It sounds Lincolnian, until you notice that the "bundle of rights" is not said to be natural, exactly, nor true exactly, but simply understood by Americans without their quite grasping those rights' origin in 18th-century political thought. Would that old understanding, say, Jefferson's, still be authoritative for us now, or are we permitted (or forced?) to understand them in a way more congenial to our own felt needs and desires? Obama soon makes clear that Jefferson and the other founders were less than faithful to the universal principles they proclaimed. Like a good law professor, he lines up evidence and argument on both sides before concluding that, in fact, the founders probably did not understand those principles as universal but rather as confined to the white race. The "spirit of liberty," he writes, "didn't extend, in the minds of the founders, to the slaves who worked their fields, made their beds, and nursed their children." In the end, then, Obama's interpretation is the opposite of Lincoln's, who devoted some of his finest pages to proving that the founders regarded slavery as a moral and political evil because it violated the rights of man.
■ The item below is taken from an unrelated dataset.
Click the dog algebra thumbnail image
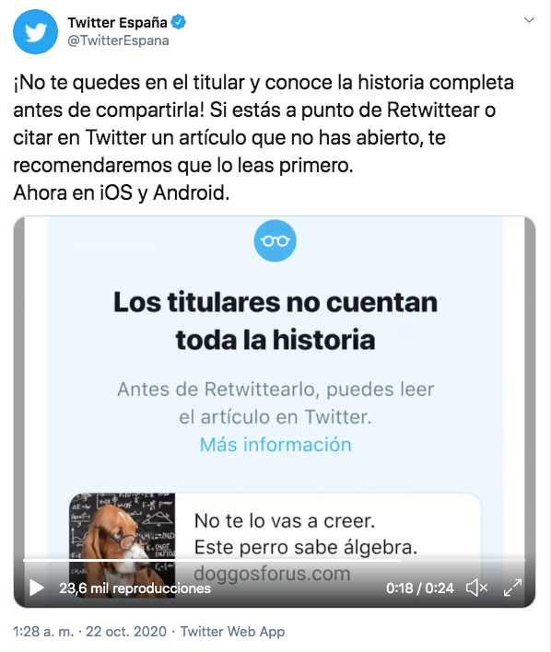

The dog that didn't bark is Obama's renowned speech on race, the one devoted to starting a national conversation on the subject and to putting the Rev. Jeremiah Wright's notorious comments in their proper context. The words "all men are created equal" do not appear in it. And so it is a very different appeal, with a very different view of America, than one would find in, say, Martin Luther King's great speech at the Lincoln Memorial. Obama mentions the Constitution briefly, noting its "ideal of equal citizenship" and that it "promised its people liberty, and justice, and a union that could be and should be perfected over time." But he does not mention the conclusion that he arrives at in his book, namely, that the Constitution's "people" did not refer to or include blacks, and especially not black slaves. Although he regards both the Declaration and the Constitution as racist documents originally, he does not emphasize the point in his speech because it would confirm Rev. Wright's fundamental charge, that the U.S. is a racist country. And the point of Obama's speech in Philadelphia, at the National Constitution Center, was not merely to repeat his condemnation of Wright's remarks "in unequivocal terms" but to put the whole controversy behind him.
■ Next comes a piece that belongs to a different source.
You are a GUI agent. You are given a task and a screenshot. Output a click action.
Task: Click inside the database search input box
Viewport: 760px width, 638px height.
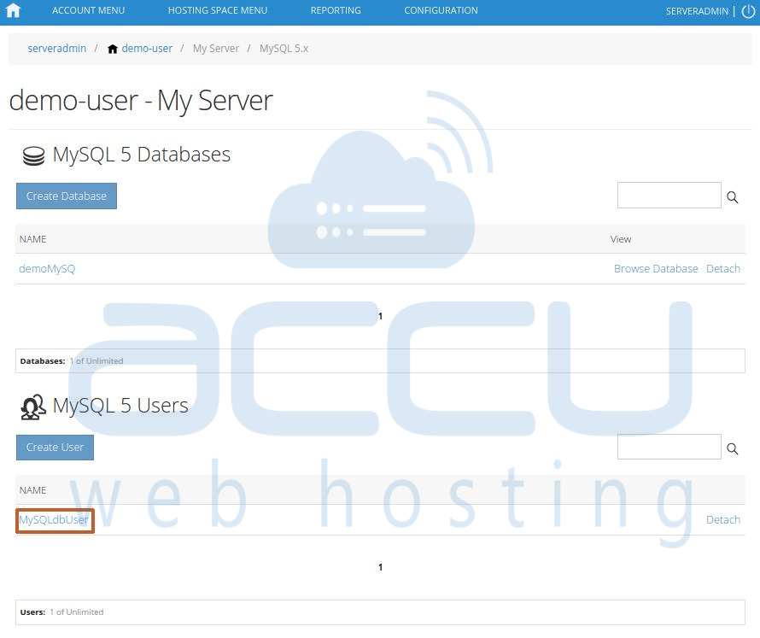pos(669,195)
In truth, Obama's evaluation of Wright's statements was very equivocal. He calls the reverend's charges "not only wrong but divisive," that is, untimely, because the American people are "hungry" for a "message of unity" right now, as delivered by the junior senator from Illinois. Wright expressed "a profoundly distorted view of this country," Obama says, "a view that sees white racism as endemic, and that elevates what is wrong with America above all that we know is right with America…." What that means becomes clearer a little later, when Obama declares that "the profound mistake of Reverend Wright's sermons is…that he spoke as if our society was static; as if no progress has been made." But Obama's own candidacy confirms "that America can change. That is the true genius of this nation. What we have already achieved gives us hope—the audacity to hope—for what we can and must achieve tomorrow." In short, Wright was not wrong that America was a racist nation, with racist principles; he was wrong, however, to speak as though the country is as racist as it used to be. "America can change," not in the sense of living up to its first principles but in the opposite sense of movingaway from them. Except, that is, from the deepest principle of all, which expresses "the true genius of this nation"—our belief in change itself.

Wright's eruptions were dangerous to Obama not merely because they raised questions about his judgment in having Wright as his pastor, and because they raised doubts about his ability to be a unifying, post-racial figure. They were dangerous above all because they represented a particularly virulent strain of the spirit of Sixties' radicalism, and shook Obama's claim to have left all that behind him and behind his new movement for change. As he said in his second, more decisive repudiation of Rev. Wright (April 29, 2008), "the reason our campaign has been so successful is because we had moved beyond these old arguments." Because he did not actually disagree with Wright's fundamental charge but could not say so openly, Obama's reasons for denouncing the reverend became oddly personal. "I don't think that he showed much concern for me," Obama told reporters. Indeed, Wright's performance at the National Press Club was "a show of disrespect to me. It's…also, I think, an insult to what we've been trying to do in this campaign."

A Renewed Liberalism

But Obama disagrees emphatically with Rev. Wright on the question of change. He thinks Wright is trapped in the past, even as McCain and the Republicans are—two very different pasts, doubtless, but equally out of touch with the country and its future. A proper understanding of America's past—centered on change and the country's openness to it—will make sense of the present and liberate us to make a brighter, more unified future, claims Obama. His understanding of the past thus pays lip service to such terms as self-evident truths, original intent, and first principles, but quickly changes the subject to values, visions, dreams, ideals, myths, and narratives. This is a postmodern "move." We can't know or share truth, postmodernists assert, but we can share stories, and thus construct a community of shared meaning.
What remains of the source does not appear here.